START Dataset content

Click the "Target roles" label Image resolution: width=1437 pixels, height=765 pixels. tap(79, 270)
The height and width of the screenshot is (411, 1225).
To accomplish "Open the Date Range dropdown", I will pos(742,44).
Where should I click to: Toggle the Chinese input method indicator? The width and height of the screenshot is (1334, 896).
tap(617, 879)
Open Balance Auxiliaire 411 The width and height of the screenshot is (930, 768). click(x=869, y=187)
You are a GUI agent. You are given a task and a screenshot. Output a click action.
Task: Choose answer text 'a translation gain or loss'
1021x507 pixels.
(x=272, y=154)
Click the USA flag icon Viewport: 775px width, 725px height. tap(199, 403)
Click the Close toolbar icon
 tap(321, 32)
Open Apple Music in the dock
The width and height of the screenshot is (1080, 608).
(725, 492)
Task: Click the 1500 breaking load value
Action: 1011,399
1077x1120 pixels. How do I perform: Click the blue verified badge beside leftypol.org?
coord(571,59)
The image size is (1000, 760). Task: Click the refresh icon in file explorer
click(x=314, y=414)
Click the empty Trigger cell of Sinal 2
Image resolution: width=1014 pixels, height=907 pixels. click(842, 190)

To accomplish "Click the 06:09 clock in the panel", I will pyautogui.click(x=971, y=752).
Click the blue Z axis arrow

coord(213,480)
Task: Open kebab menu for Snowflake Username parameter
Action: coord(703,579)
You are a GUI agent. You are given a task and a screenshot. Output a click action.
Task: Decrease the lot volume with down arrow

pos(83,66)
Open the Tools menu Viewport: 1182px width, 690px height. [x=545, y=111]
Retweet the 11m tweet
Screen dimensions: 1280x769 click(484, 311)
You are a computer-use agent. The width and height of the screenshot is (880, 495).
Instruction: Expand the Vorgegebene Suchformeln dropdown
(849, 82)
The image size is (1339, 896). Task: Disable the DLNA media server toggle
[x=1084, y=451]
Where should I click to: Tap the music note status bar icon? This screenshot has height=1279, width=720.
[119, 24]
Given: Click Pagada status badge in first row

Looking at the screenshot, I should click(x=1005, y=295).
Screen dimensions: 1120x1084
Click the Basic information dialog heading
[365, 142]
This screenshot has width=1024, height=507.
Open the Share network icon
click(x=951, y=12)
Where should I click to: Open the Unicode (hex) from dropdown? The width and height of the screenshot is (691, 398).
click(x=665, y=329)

END Dataset content

• [Short exercise]
Update the records above by replacing every "Viewport" with "Window", leaving everything else unchanged.

• [Solution for this exercise]
Click the "Target roles" label Image resolution: width=1437 pixels, height=765 pixels. tap(79, 270)
The height and width of the screenshot is (411, 1225).
To accomplish "Open the Date Range dropdown", I will pos(742,44).
Where should I click to: Toggle the Chinese input method indicator? The width and height of the screenshot is (1334, 896).
tap(617, 879)
Open Balance Auxiliaire 411 The width and height of the screenshot is (930, 768). click(x=869, y=187)
You are a GUI agent. You are given a task and a screenshot. Output a click action.
Task: Choose answer text 'a translation gain or loss'
1021x507 pixels.
(x=272, y=154)
Click the USA flag icon Window: 775px width, 725px height. tap(199, 403)
Click the Close toolbar icon
 tap(321, 32)
Open Apple Music in the dock
The width and height of the screenshot is (1080, 608).
(725, 492)
Task: Click the 1500 breaking load value
Action: 1011,399
1077x1120 pixels. How do I perform: Click the blue verified badge beside leftypol.org?
coord(571,59)
The image size is (1000, 760). Task: Click the refresh icon in file explorer
click(x=314, y=414)
Click the empty Trigger cell of Sinal 2
Image resolution: width=1014 pixels, height=907 pixels. click(842, 190)

To accomplish "Click the 06:09 clock in the panel", I will pyautogui.click(x=971, y=752).
Click the blue Z axis arrow

coord(213,480)
Task: Open kebab menu for Snowflake Username parameter
Action: coord(703,579)
You are a GUI agent. You are given a task and a screenshot. Output a click action.
Task: Decrease the lot volume with down arrow

pos(83,66)
Open the Tools menu Window: 1182px width, 690px height. [x=545, y=111]
Retweet the 11m tweet
Screen dimensions: 1280x769 click(484, 311)
You are a computer-use agent. The width and height of the screenshot is (880, 495).
Instruction: Expand the Vorgegebene Suchformeln dropdown
(849, 82)
The image size is (1339, 896). Task: Disable the DLNA media server toggle
[x=1084, y=451]
Where should I click to: Tap the music note status bar icon? This screenshot has height=1279, width=720.
[119, 24]
Given: Click Pagada status badge in first row

Looking at the screenshot, I should click(x=1005, y=295).
Screen dimensions: 1120x1084
Click the Basic information dialog heading
[365, 142]
This screenshot has width=1024, height=507.
Open the Share network icon
click(x=951, y=12)
Where should I click to: Open the Unicode (hex) from dropdown? The width and height of the screenshot is (691, 398).
click(x=665, y=329)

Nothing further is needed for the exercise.